Since Monday, Tesla has been under pressure from officials in Alameda County to shut down operations of its car factory in Fremont, California, to fight the spread of the coronavirus. On Thursday, Tesla finally announced it would halt vehicle manufacturing in Fremont.
“We have decided to temporarily suspend production at our factory in Fremont, from end of day March 23, which will allow an orderly shutdown,” Tesla said in a post on its website.
March 23 is next Monday—a full week after officials in seven Bay Area counties ordered non-essential businesses to close down. To make sure there was no confusion about Tesla’s status, Alameda County tweeted on Tuesday that Tesla was not an essential business.

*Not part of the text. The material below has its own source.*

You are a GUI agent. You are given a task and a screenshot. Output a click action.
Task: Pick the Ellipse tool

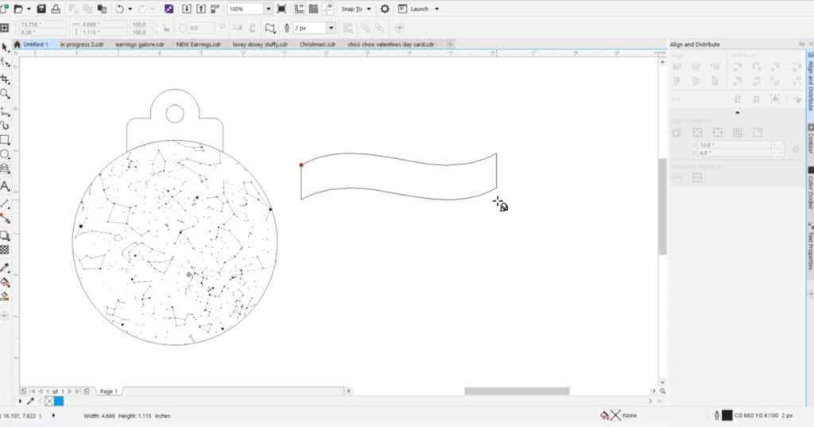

But Tesla persisted. In recent weeks, Elon Musk has been a vocal skeptic of efforts to slow the spread of the coronavirus. “Danger of panic still far exceeds danger of corona,” Musk tweeted on Monday.
Earlier this week, Tesla claimed that it fell under a federal category of “national critical infrastructure” and hence was free to continue operating under federal law—even as automakers in Detroit announced they were suspending operations.
Operating the Fremont factory for an extra week gives Tesla time to make a few thousand extra vehicles. It’s also an extra week when coronavirus could spread among Tesla employees—though no coronavirus-afflicted workers have been identified so far.
Tesla says that it will also suspend operations at its solar panel factory in New York. Tesla’s battery factory in Nevada, dubbed the “Gigafactory,” will continue operating, Tesla says.
It will be costly for Tesla to have its Fremont factory sit idle while its workers shelter in place. Luckily, Tesla says, it had $6.3 billion in the bank at the start of the year—before the company raised another $2.3 billion from capital markets. That should be enough cash to keep Tesla in business even if the coronavirus forces it to leave its factory idle for months.